Под прикрытием огня фашисты мелкими группами начали переходить в контратаки. Увязая в грязи, задыхаясь от порохового дыма, наши солдаты шаг за шагом все же продвигались вперед, тесня противника. Но слишком губителен был огонь врага, слишком неравны были условия. Зарывшись с головой в землю, гитлеровцы умело использовали местность для создания сильной обороны. Каждая кочка, каждый бугорок «нейтральной зоны» были ими пристреляны, подступы к траншеям заминированы. Наступать нашим войскам, лишенным маневра, было очень трудно. И когда серый мглистый день уже склонялся к вечеру и в разрывах свинцовых туч заструились золотые лучи низко опустившегося солнца, стало ясно, что начатое утром наступление захлебнулось.

Результаты сражения выглядели весьма удручающе. Большинство тяжелых танков осталось на поле боя: одни из них подорвались на минах, другие — поломались, не выдержав чрезмерных перегрузок. Особенно пострадала 3–я танковая рота — из пяти боевых машин четыре осталось на минном поле с подорванными ходовыми частями и разбитыми агрегатами. Они стояли недвижимые и безмолвные, точно великаны, уснувшие после тяжелой работы.

Жил и действовал только танк командира роты лейтенанта Тимофеева. Он медленно двигался вперед, утюжа днищем почву и толкая перед собой громадный вал грязи. Танк ни на минуту не прекращал огня.

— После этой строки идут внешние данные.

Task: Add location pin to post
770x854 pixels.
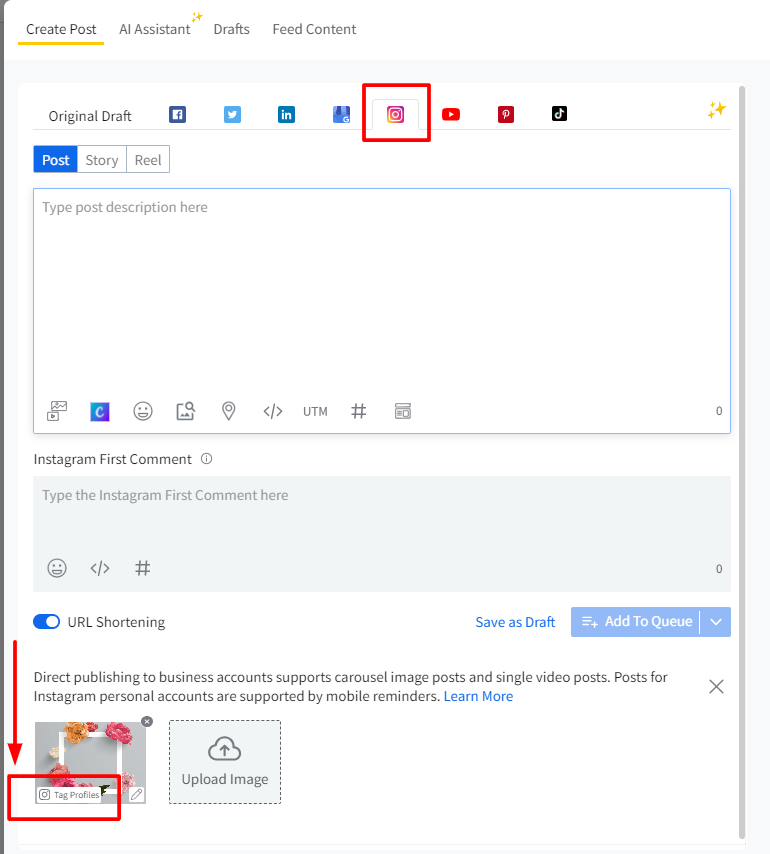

Впрочем, положение машины вряд ли можно было считать благополучным. Не работала радиостанция на внешнюю связь, и связь со штабом своего батальона и командиром стрелкового полка прервалась. Экипаж оказался наглухо закупоренным в стальной коробке, и знал только то, что было видно в перископ. На командном пункте принимались какие‑то решения, менялась обстановка, важные прежде задачи становились второстепенными, а второстепенные неожиданно выдвигались на первый план, но всего этого лейтенант Тимофеев не знал, да и не мог знать. Может быть, подана команда возвращаться в район сбора или следовало изменить направление удара? Кто мог подсказать ему, как быть дальше, если связь со штабом отсутствовала. И лейтенант всю полноту ответственности за дальнейшие действия принял на себя.

Сердца в броне i_004.jpg

Тимофеев Н. А.

Недалеко за кормой танка плотно залегла наша пехота, прижатая огнем противника. Враг бил из района высоты 69,4, где находились его довольно мощные огневые точки. Они‑то и должны стать главной целью экипажа. Если подавить эти гнезда фашистов, положение нашей пехоты облегчится, и она снова двинется вперед.